Re: Slow join - Mailing list pgsql-performance

From Roman Kushnir
Subject Re: Slow join
Date
Msg-id 9A5A439B-2C8F-4027-9EFA-297754EC1941@ad2games.com
Whole thread Raw
In response to Re: Slow join  (Justin Pryzby <pryzby@telsasoft.com>)
List pgsql-performance
Hi Justin,

Thank you for your comments.

As you mentioned the size of shared buffers, my first thought was to just switch to a larger machine as this one only has 2 gigs of RAM. But then it occurred to me that the whole videos table is getting loaded into memory while only 2 small columns are actually used! So I created a covering index on videos (channel_id, id) and the query now completes in 190ms!

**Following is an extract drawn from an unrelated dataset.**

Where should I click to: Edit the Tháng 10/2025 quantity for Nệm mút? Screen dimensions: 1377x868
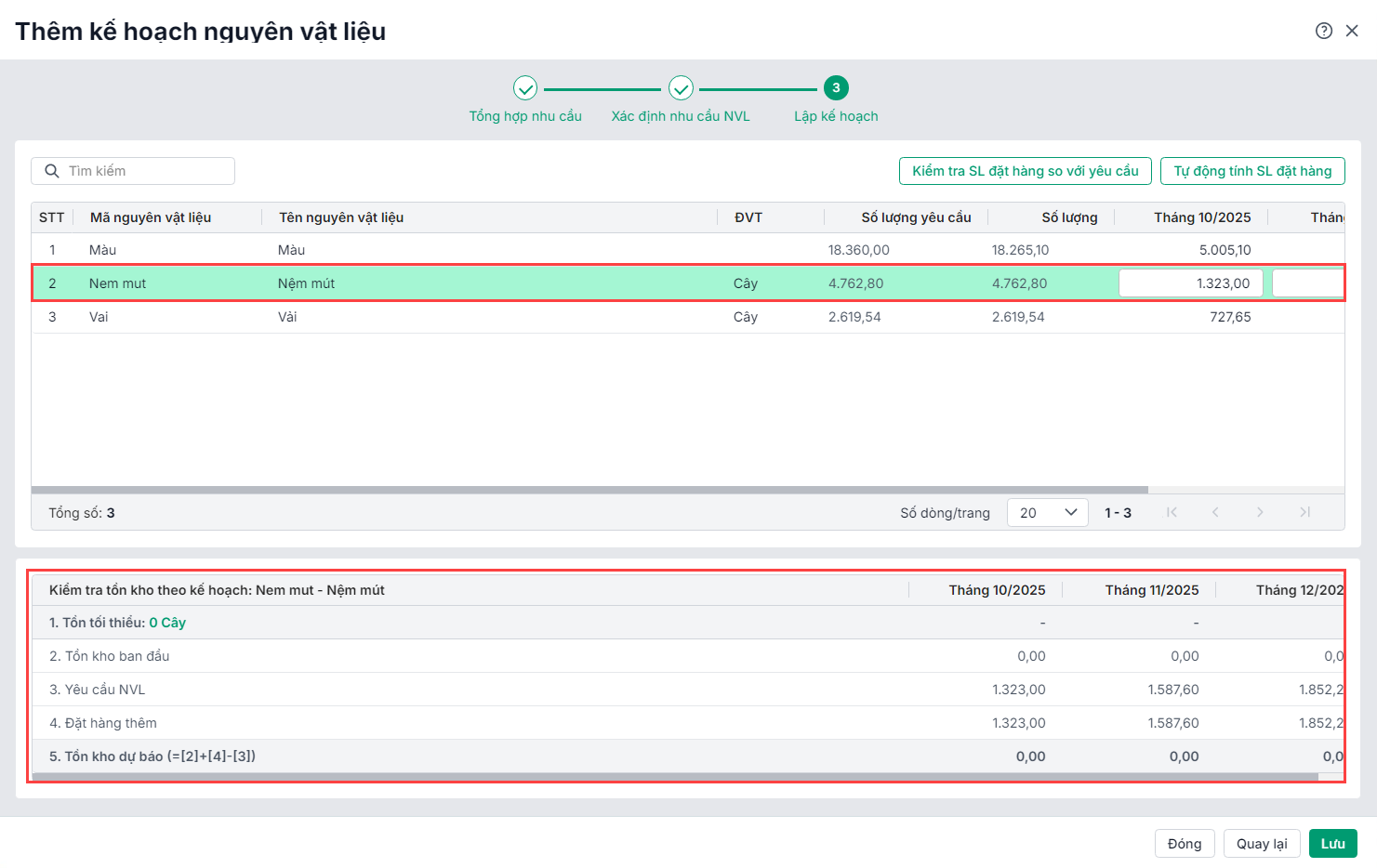point(1190,283)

Thanks, you helped me a lot.


On Jun 25, 2018, at 6:45 PM, Justin Pryzby <pryzby@telsasoft.com> wrote:

Hi,

Thanks for providing all this info :)

On Mon, Jun 25, 2018 at 05:55:49PM +0200, Roman Kushnir wrote:
Hello,

The following basic inner join is taking too much time for me. (I’m using count(videos.id <http://videos.id/>) instead of count(*) because my actual query looks different, but I simplified it here to the essence).
I’ve tried following random people's suggestions and adjusting the random_page_cost(decreasing it from 4 to 1.1) without a stable improvement. Any hints on what is wrong here? Thank you.

Running on Amazon RDS, with default 10.1 parameters

All default ?
https://wiki.postgresql.org/wiki/Server_Configuration

It looks like nearly the entire time is spent reading this table:

Parallel Seq Scan on videos ... (ACTUAL TIME=0.687..55,555.774...)
Buffers: shared hit=7138 read=464357

Perhaps shared_buffers should be at least several times larger, and perhaps up
to 4gb to keep the entire table in RAM.  You could maybe also benefit from
better device readahead (blockdev --setra or lvchange -r or
/sys/block/sd?/queue/read_ahead_kb)

Also, it looks like there's a row count misestimate, which probably doesn't
matter for the query you sent, but maybe affects your larger query:
Hash Join (... ROWS=365,328 ... ) (... ROWS=45,307 ... )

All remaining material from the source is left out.